__Task__: Down to the last line, print the material below verbatim.

__Exercise data__:

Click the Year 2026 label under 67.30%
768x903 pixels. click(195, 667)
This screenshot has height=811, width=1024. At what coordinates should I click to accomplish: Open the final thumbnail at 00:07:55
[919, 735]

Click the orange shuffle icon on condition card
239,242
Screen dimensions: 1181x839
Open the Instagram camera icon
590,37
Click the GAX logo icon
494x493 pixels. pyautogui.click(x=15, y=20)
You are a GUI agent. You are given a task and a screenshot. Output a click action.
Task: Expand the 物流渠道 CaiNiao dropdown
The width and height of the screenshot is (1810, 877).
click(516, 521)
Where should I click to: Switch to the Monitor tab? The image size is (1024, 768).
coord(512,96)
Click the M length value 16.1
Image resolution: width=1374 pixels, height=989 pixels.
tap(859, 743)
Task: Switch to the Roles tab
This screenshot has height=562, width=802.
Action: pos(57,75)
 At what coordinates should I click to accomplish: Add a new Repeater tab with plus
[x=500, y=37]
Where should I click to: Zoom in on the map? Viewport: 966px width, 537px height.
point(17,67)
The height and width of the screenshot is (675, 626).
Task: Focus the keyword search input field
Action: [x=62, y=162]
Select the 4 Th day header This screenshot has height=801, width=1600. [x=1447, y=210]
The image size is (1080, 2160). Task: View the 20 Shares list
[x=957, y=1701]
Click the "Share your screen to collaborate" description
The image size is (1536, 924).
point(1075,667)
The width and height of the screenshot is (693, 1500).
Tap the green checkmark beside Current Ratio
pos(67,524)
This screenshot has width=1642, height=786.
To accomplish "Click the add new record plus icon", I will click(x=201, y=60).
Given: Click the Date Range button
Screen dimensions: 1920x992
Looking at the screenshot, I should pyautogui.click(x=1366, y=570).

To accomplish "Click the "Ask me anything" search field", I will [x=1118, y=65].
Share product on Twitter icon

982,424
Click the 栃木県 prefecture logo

__Result below__:
Click the Year 2026 label under 67.30%
768x903 pixels. click(195, 667)
This screenshot has height=811, width=1024. At what coordinates should I click to accomplish: Open the final thumbnail at 00:07:55
[919, 735]

Click the orange shuffle icon on condition card
239,242
Screen dimensions: 1181x839
Open the Instagram camera icon
590,37
Click the GAX logo icon
494x493 pixels. pyautogui.click(x=15, y=20)
You are a GUI agent. You are given a task and a screenshot. Output a click action.
Task: Expand the 物流渠道 CaiNiao dropdown
The width and height of the screenshot is (1810, 877).
click(516, 521)
Where should I click to: Switch to the Monitor tab? The image size is (1024, 768).
coord(512,96)
Click the M length value 16.1
Image resolution: width=1374 pixels, height=989 pixels.
tap(859, 743)
Task: Switch to the Roles tab
This screenshot has height=562, width=802.
Action: pos(57,75)
 At what coordinates should I click to accomplish: Add a new Repeater tab with plus
[x=500, y=37]
Where should I click to: Zoom in on the map? Viewport: 966px width, 537px height.
point(17,67)
The height and width of the screenshot is (675, 626).
Task: Focus the keyword search input field
Action: [x=62, y=162]
Select the 4 Th day header This screenshot has height=801, width=1600. [x=1447, y=210]
The image size is (1080, 2160). Task: View the 20 Shares list
[x=957, y=1701]
Click the "Share your screen to collaborate" description
The image size is (1536, 924).
point(1075,667)
The width and height of the screenshot is (693, 1500).
Tap the green checkmark beside Current Ratio
pos(67,524)
This screenshot has width=1642, height=786.
To accomplish "Click the add new record plus icon", I will click(x=201, y=60).
Given: Click the Date Range button
Screen dimensions: 1920x992
Looking at the screenshot, I should pyautogui.click(x=1366, y=570).

To accomplish "Click the "Ask me anything" search field", I will [x=1118, y=65].
Share product on Twitter icon

982,424
Click the 栃木県 prefecture logo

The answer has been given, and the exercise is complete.